The incidence of a major vascular injury in patients with BPI is reported to be between 10% and 28%. A high index of suspicion is necessary because 5% to 15% of patients with upper-extremity trauma and concurrent vascular injuries present with an initially normal pulse on examination. Aside from palpating distal pulses, capillary refill should be assessed. Other hard signs in closed injuries to look out for are a rapidly expanding hematoma or palpable thrill or audible bruit that would warrant surgical exploration. Soft signs of hematoma over the artery, neurological findings from nerve adjacent to artery, and other proximity-related injuries are already present in the context of a BPI. An arterial pressure index and Doppler ultrasound examination can be used to further evaluate patients with soft signs and suspected vascular injury. If findings are still doubtful, the angiogram is the gold standard for diagnosis.
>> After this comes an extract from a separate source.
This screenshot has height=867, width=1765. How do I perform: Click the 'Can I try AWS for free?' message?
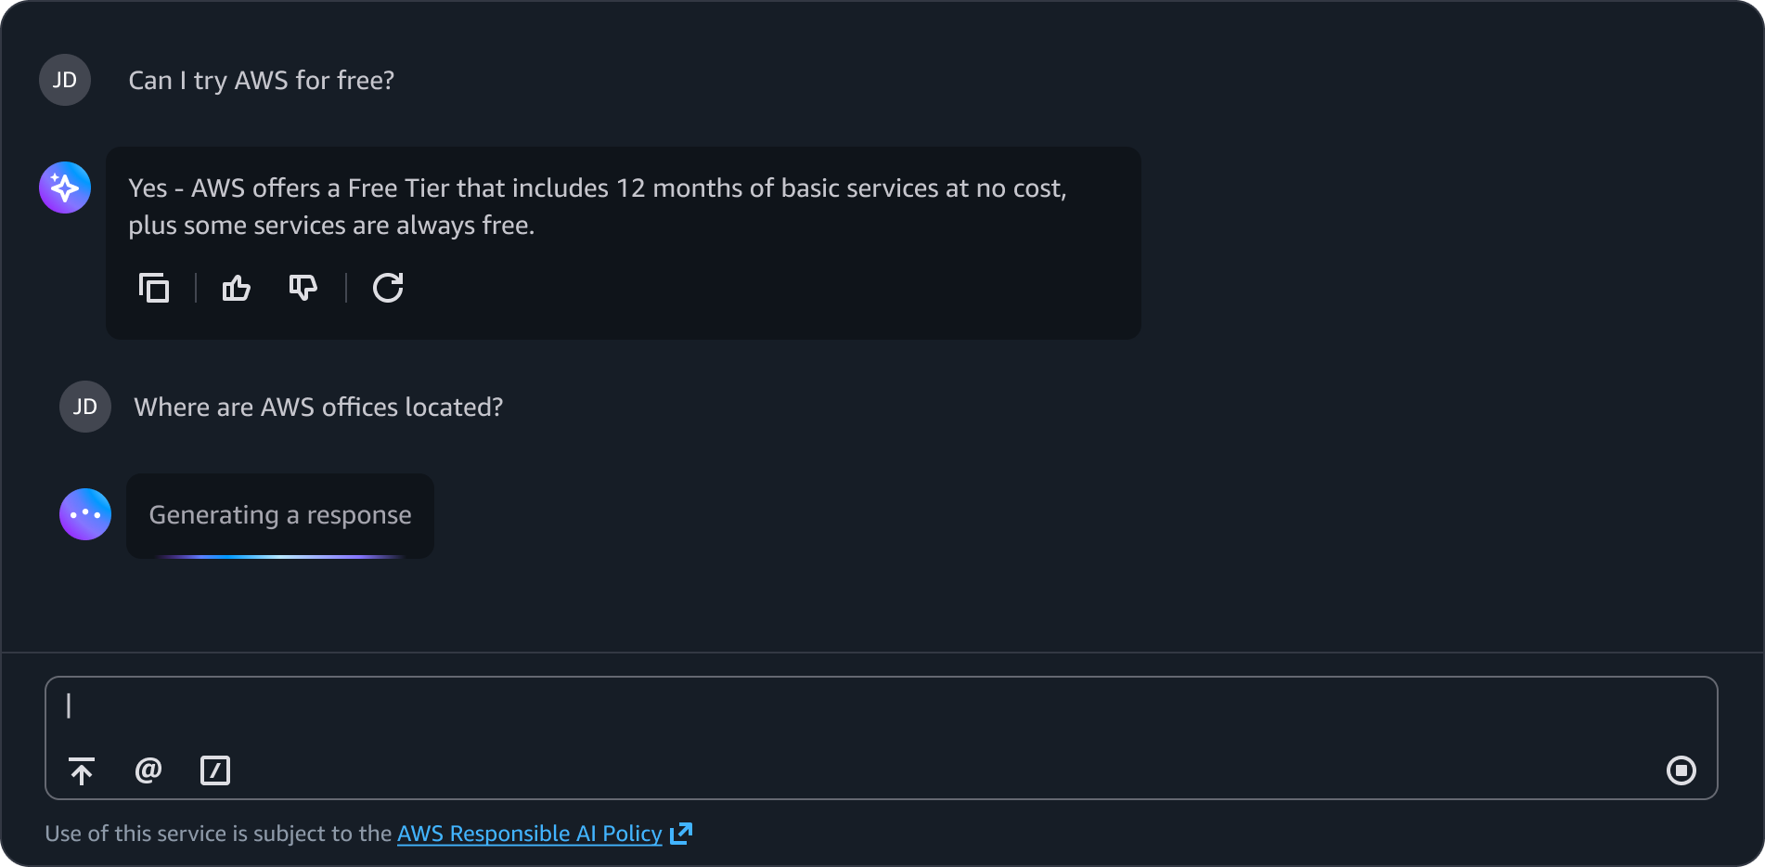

In summary, the objectives of serial examination in a pan-plexus injury patient are to determine the time elapsed since injury, what function was lost (pre- or postganglionic and partial or complete), and what is present that can be used to restore some upper limb function.
Investigations
Neurodiagnostic studies
Baseline nerve conduction studies (NCS) and electromyography (EMG) should be performed at 3 to 4 weeks after the injury when Wallerian degeneration has set in. Neurodiagnostic studies localize the site of injury as pre- or postganglionic, define the severity of axon loss, eliminate other conditions or reveal unrecognized disorders, and detect early/subclinical recovery.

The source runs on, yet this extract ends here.